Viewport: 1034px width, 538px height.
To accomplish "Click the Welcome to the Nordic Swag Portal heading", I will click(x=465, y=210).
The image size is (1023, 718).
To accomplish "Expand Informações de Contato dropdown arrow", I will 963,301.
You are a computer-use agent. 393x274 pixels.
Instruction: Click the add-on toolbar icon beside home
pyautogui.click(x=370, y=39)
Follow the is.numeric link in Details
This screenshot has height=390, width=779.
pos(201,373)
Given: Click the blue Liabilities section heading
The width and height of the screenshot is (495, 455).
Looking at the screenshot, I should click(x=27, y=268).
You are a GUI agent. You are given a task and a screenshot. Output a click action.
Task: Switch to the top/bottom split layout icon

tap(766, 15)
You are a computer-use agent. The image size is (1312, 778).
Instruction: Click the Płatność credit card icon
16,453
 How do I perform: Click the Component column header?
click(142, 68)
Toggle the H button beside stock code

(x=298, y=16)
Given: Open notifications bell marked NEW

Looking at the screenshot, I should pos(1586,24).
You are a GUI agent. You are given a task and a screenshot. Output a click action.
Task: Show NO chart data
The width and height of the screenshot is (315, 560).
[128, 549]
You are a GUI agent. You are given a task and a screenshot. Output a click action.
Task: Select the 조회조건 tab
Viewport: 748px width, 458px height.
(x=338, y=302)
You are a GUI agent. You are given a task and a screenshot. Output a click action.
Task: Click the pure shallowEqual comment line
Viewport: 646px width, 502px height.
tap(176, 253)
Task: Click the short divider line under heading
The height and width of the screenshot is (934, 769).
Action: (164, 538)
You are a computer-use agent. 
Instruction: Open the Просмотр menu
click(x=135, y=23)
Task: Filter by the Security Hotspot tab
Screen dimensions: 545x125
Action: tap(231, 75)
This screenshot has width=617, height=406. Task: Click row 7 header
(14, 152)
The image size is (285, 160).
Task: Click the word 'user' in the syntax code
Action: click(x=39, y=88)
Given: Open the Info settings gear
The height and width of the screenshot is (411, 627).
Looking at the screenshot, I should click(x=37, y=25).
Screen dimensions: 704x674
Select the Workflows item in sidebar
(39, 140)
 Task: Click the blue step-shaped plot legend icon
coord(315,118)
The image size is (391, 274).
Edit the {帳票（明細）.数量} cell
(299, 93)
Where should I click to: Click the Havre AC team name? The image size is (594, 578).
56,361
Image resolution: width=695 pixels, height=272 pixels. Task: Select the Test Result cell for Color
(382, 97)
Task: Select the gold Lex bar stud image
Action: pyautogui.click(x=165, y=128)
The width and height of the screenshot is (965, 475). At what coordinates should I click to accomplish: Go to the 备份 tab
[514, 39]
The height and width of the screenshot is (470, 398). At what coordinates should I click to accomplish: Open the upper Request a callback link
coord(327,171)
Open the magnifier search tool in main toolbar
================
__What this task involves__
Among the records above, how many lines contain the word "will"? Answer with the number by itself.

__Task result__
2